Extracted text -
╔══

Only by conveniently redefining the word.

Instead, they predict the next tokens of a "think out loud" example, and wrap it up with a "conclusion and summary" example.

It doesn't know why this writing pattern is the semantic space it is exploring: it has simply been set up to do so in the first place.

Does it matter if it doesn't know why this particular pattern is suitable? Also, do you always ask yourself why you use that particular pattern all the time, or do you just use them?
It seems like you are implying that I don't think before I speak. Maybe that is sometimes the case, but I would venture to say, "not usually, and certainly not always."

The point I'm making here is that all of these observations are made after-the-fact. We humans see five different categories of output:

1. "I do know X" where X is indeed correct information

2. "I do know X" where X is false information or nonsense

3. "I don't know" when it really doesn't

4. "I don't know" when a slightly different prompt would lead to option #1

5. Output that is not phrased as a direct answer to a question.

The article introduced #2 as "hallucinations". I introduced #4 in my previous comment (and just now #5), and propose that all five are hallucinations.

As far as the LLM is concerned, there is only one category of output: the most likely next token. Which of the five that will be is determined by the examples present in the training corpus, which are later weighed during training.

Logic is not present in the process. It is only present in the result.

> It seems like you are implying that I don't think before I speak.

I'm implying that most times you don't think before you think or after you think (you or me typically don't meta-think).

I'm saying that very often I (and looks like a lot of people around me) don't think much before I speak. I have internal monologue when I'm "thinking something out", but I typically don't think things through when I'm speaking with people in day-to-day conversations, only when I encounter a problem I didn't see yet and I'm not "trained" in solving it. Maybe some people can make fully reasoned sentences in split seconds before they start talking, but not me. IIRC those two modes of thinking are called slow and fast thinking.

> Logic is not present in the process. It is only present in the result.

I'm talking about that process. Have you seen "thinking" part of current reasoning LLM's? It does indeed look like a process of using logic. After "thinking" part, there is "output" part that makes conclusions form the process of thinking. Recently I asked local version of deepseek about a gas exchange problem and it thought a lot about this, making some small mistakes in logic, correcting them, ultimately returning approximately valid result. It even made some small errors in calculations and corrected itself by multiplying parts of numbers and adding them for correct result. I've put that example online[1] if you'd like to read it, it's pretty interesting.

[1] https://pastebin.com/mXyLGCGQ

They are machines designed to produce a facsimile of knowledge. Or at least an approximation. If they refused to answer, that's a failure by the terms of what they product aims to do
You are actually getting overly philosophical. The reason is that a step of chatbot training is to fine tune the base model to less frequently respond with non answers. I have not read the article, but the answer is: Because they are specifically built not to. Its like asking why so few salesmen end a call with "yeah it seems our product is not the right solution for you"

╚══

Stored data
╔══

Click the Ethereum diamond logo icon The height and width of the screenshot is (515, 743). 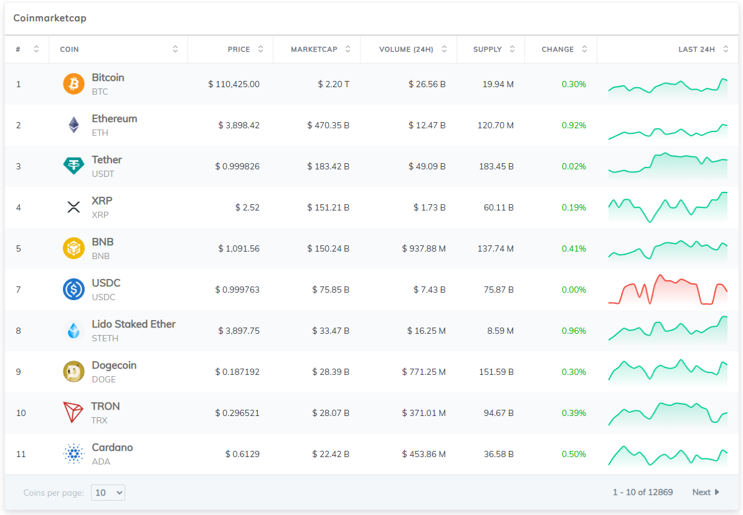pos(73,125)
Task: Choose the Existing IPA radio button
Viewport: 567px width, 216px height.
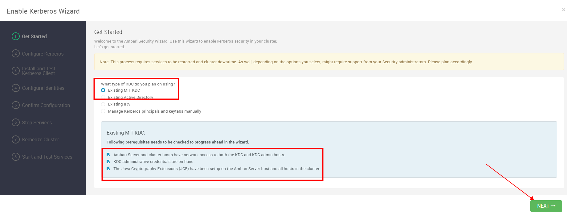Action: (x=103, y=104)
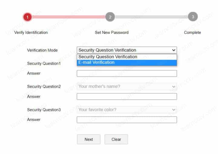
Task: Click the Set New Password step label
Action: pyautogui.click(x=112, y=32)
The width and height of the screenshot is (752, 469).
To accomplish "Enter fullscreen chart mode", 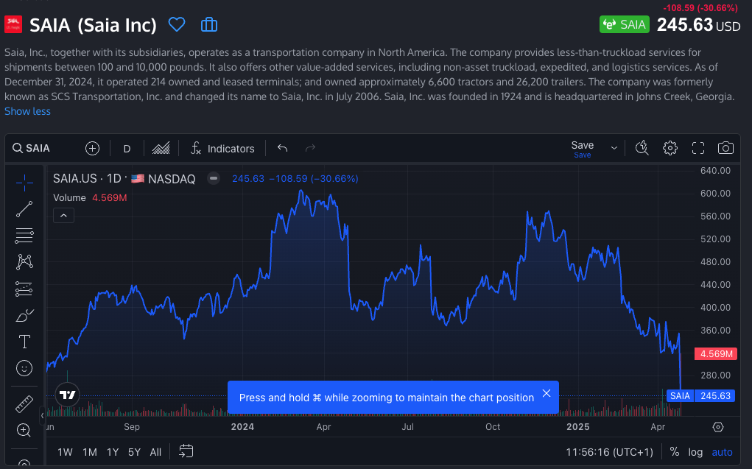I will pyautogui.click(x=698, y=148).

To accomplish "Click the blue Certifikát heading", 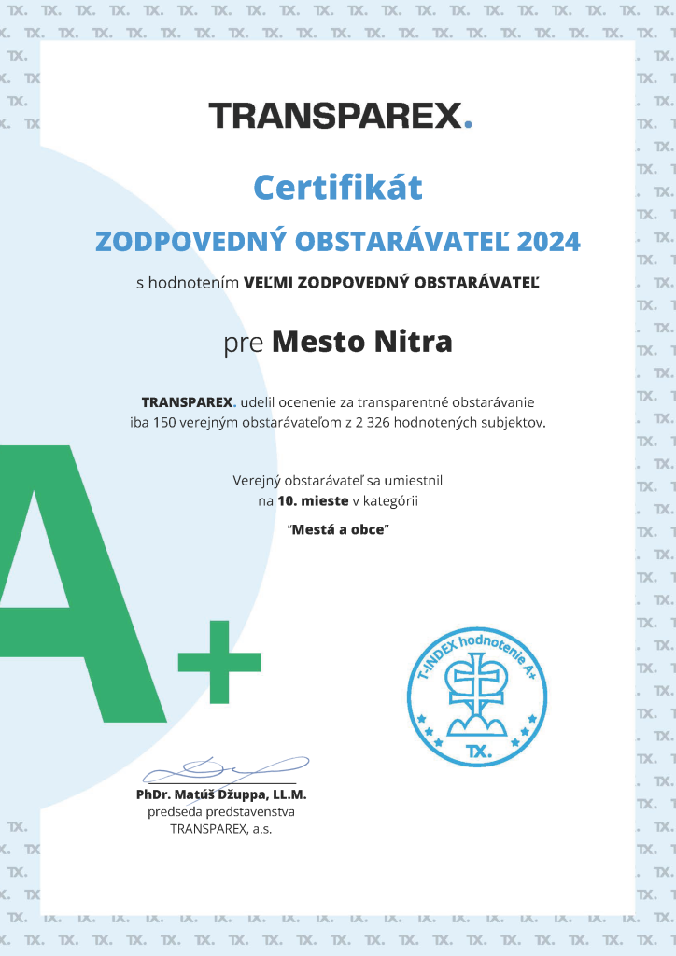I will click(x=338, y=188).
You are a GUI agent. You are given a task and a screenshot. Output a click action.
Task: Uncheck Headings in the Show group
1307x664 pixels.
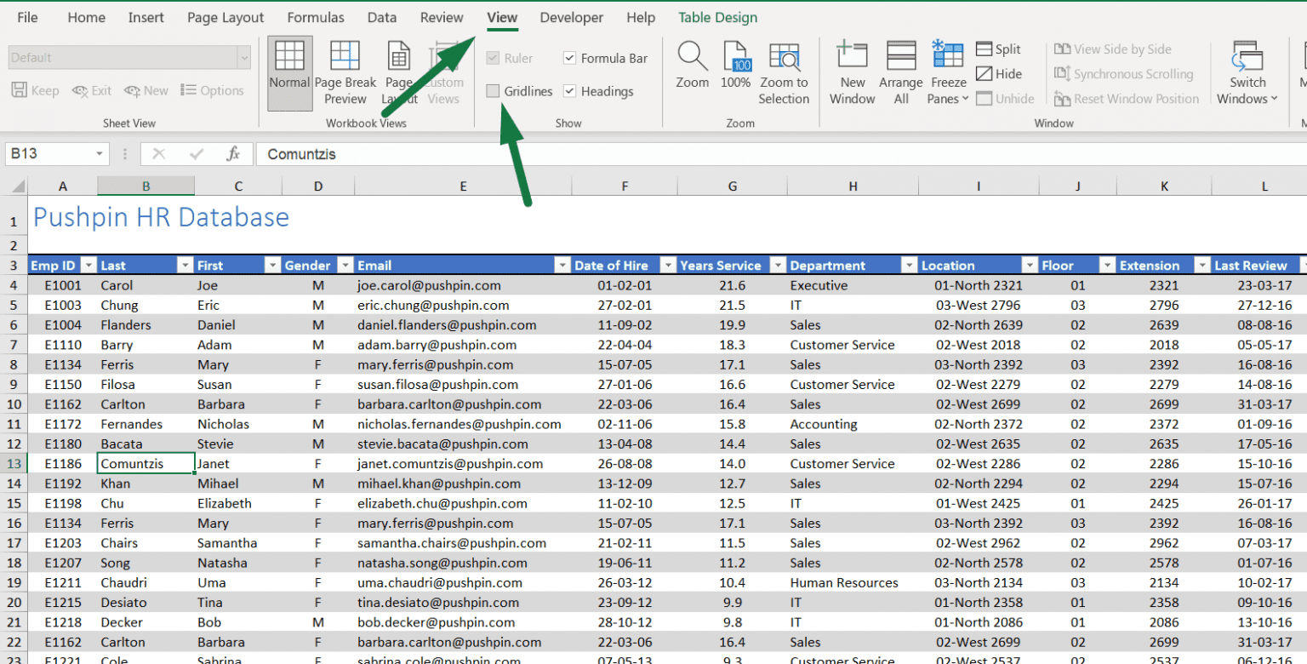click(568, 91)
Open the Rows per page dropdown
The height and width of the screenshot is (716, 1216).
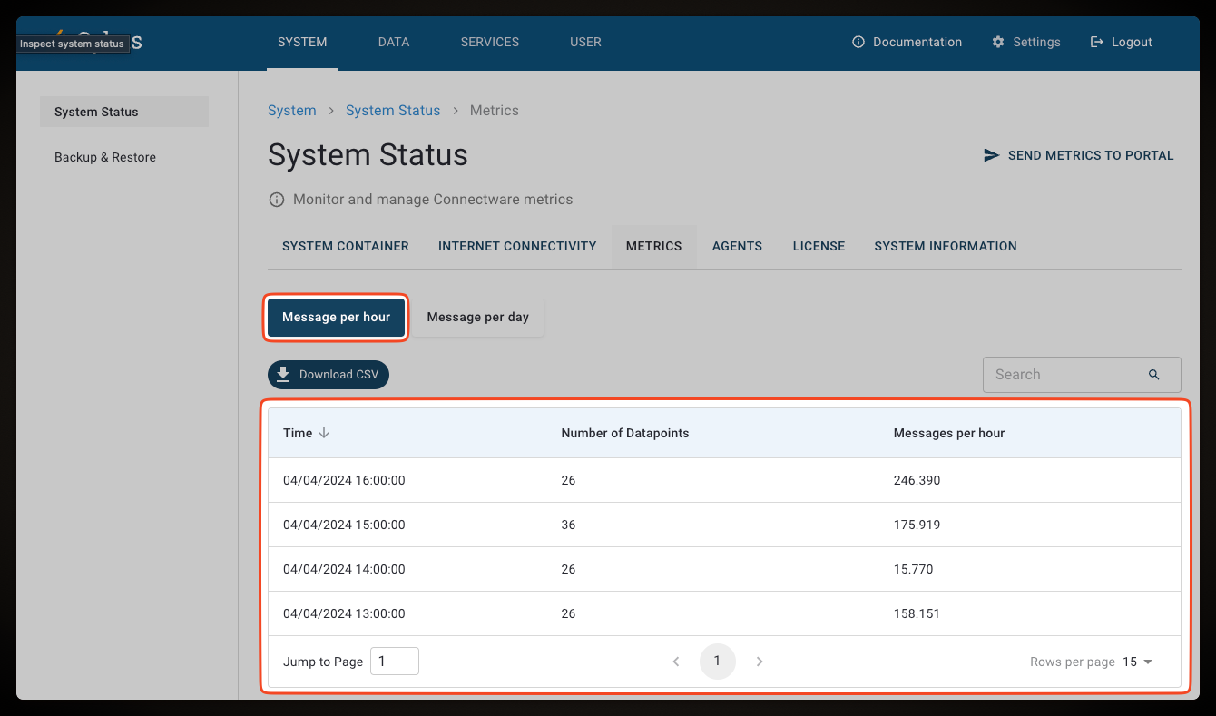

╚══

Required actions -
a. From the forum thread about language model hallucinations, extract the passage starting at "The point I'm" and ending at "to a question.".
b. According to the forum thread about language model hallucinations, what determines which of the five categories of output an LLM produces?

Solution set -
a.
The point I'm making here is that all of these observations are made after-the-fact. We humans see five different categories of output:

1. "I do know X" where X is indeed correct information

2. "I do know X" where X is false information or nonsense

3. "I don't know" when it really doesn't

4. "I don't know" when a slightly different prompt would lead to option #1

5. Output that is not phrased as a direct answer to a question.

b. The examples present in the training corpus, which are later weighed during training.